[Exercise details] Within the records, which lines hold the string "agent"? Report each one by copying it.

[Given records]
*****

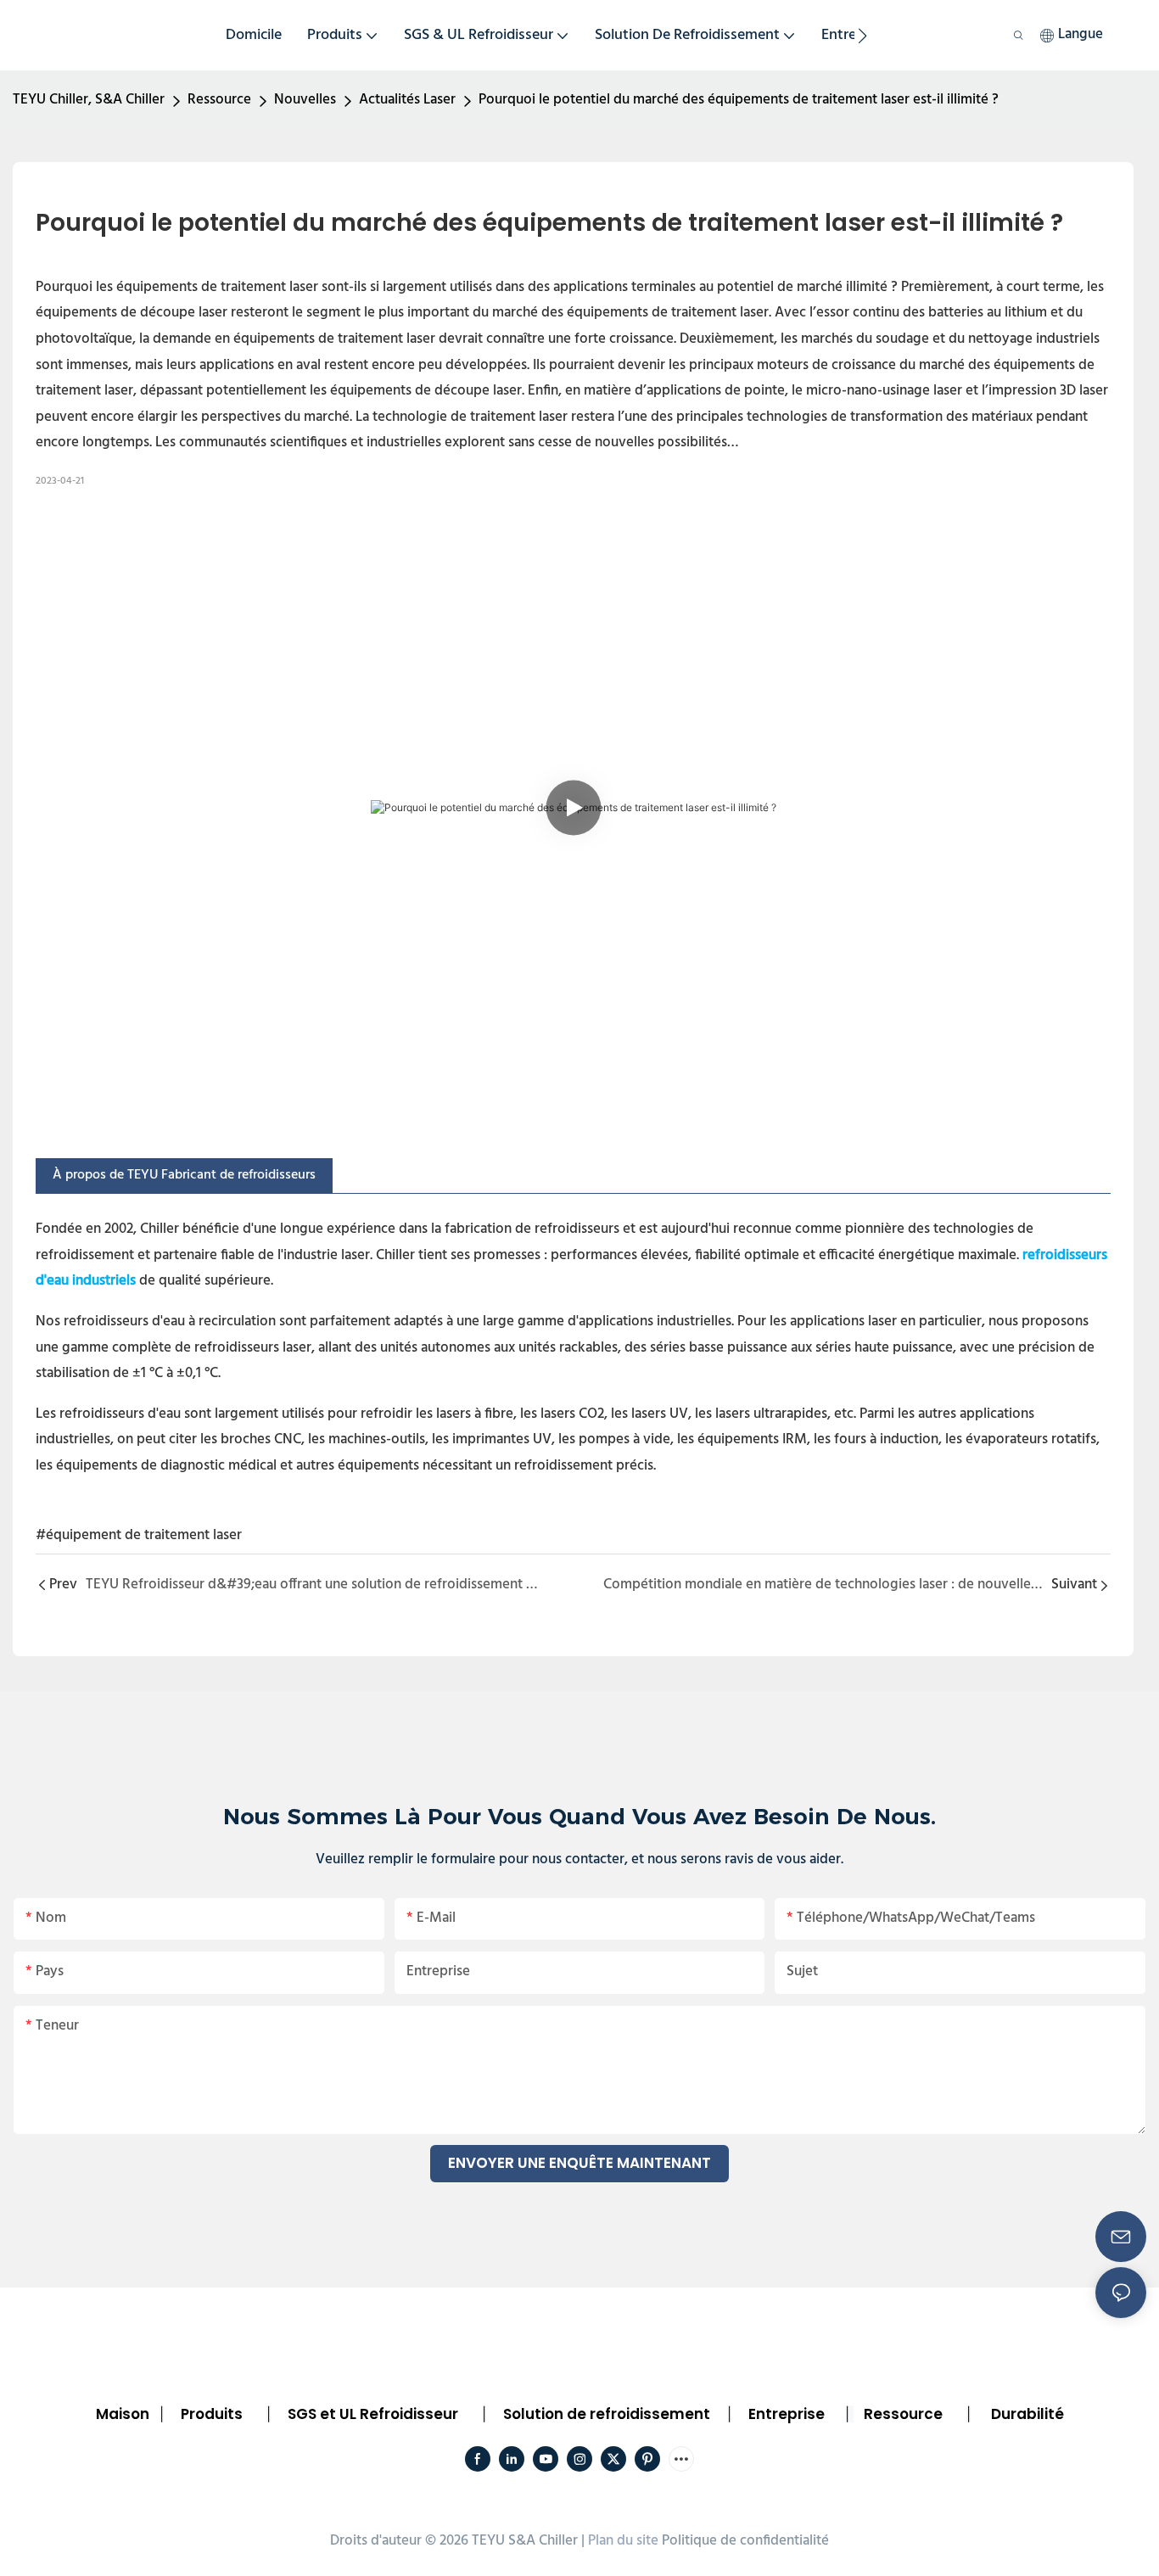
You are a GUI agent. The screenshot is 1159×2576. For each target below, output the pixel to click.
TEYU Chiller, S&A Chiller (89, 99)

*****

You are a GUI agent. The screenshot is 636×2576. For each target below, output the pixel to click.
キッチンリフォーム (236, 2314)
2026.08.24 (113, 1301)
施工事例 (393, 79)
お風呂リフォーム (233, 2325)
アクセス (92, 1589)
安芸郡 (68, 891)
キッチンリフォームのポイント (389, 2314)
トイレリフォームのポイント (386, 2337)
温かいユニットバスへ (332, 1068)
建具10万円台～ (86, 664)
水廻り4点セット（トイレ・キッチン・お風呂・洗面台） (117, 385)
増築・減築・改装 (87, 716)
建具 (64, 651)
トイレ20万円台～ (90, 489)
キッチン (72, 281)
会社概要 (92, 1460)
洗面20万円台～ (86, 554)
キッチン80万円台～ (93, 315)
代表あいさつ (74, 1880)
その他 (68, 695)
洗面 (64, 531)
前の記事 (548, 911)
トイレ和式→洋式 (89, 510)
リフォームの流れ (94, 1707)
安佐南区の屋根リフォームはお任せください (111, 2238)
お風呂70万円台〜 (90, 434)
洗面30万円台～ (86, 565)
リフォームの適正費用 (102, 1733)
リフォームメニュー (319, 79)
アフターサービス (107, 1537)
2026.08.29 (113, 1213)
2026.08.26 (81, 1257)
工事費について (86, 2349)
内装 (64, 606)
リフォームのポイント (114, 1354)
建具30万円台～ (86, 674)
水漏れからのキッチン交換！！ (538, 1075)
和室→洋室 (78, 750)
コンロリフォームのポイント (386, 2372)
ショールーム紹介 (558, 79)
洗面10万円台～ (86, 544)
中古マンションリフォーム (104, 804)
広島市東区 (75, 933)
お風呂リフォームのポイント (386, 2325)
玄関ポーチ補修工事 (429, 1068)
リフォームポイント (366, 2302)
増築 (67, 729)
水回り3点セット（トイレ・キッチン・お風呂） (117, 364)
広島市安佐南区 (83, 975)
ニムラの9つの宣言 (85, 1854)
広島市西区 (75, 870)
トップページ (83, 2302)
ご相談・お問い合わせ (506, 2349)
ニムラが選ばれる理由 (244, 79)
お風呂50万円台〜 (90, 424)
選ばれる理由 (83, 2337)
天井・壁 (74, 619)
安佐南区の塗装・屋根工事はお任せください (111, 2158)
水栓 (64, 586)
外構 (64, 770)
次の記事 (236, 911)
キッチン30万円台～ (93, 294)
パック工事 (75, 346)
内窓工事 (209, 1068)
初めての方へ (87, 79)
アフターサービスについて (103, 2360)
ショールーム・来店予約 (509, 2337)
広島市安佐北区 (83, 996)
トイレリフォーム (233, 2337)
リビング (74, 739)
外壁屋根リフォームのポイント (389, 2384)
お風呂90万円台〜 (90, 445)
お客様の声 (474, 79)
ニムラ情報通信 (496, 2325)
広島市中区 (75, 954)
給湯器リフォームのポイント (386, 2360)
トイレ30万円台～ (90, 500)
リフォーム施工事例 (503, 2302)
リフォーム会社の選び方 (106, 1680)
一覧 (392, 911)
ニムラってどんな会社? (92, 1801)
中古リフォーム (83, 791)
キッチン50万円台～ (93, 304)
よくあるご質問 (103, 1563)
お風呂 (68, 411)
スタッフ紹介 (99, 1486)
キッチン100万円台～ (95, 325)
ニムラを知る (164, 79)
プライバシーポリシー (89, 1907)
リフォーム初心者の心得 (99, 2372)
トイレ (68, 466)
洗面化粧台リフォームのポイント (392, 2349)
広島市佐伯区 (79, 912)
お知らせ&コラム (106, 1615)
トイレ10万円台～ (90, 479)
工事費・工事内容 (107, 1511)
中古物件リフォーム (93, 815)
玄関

*****

[Task response]
You are a GUI agent. The screenshot is 1159×2576. For each target below, output the pixel to click.
You are a GUI agent. The screenshot is 636×2576. For each target below, output the pixel to click.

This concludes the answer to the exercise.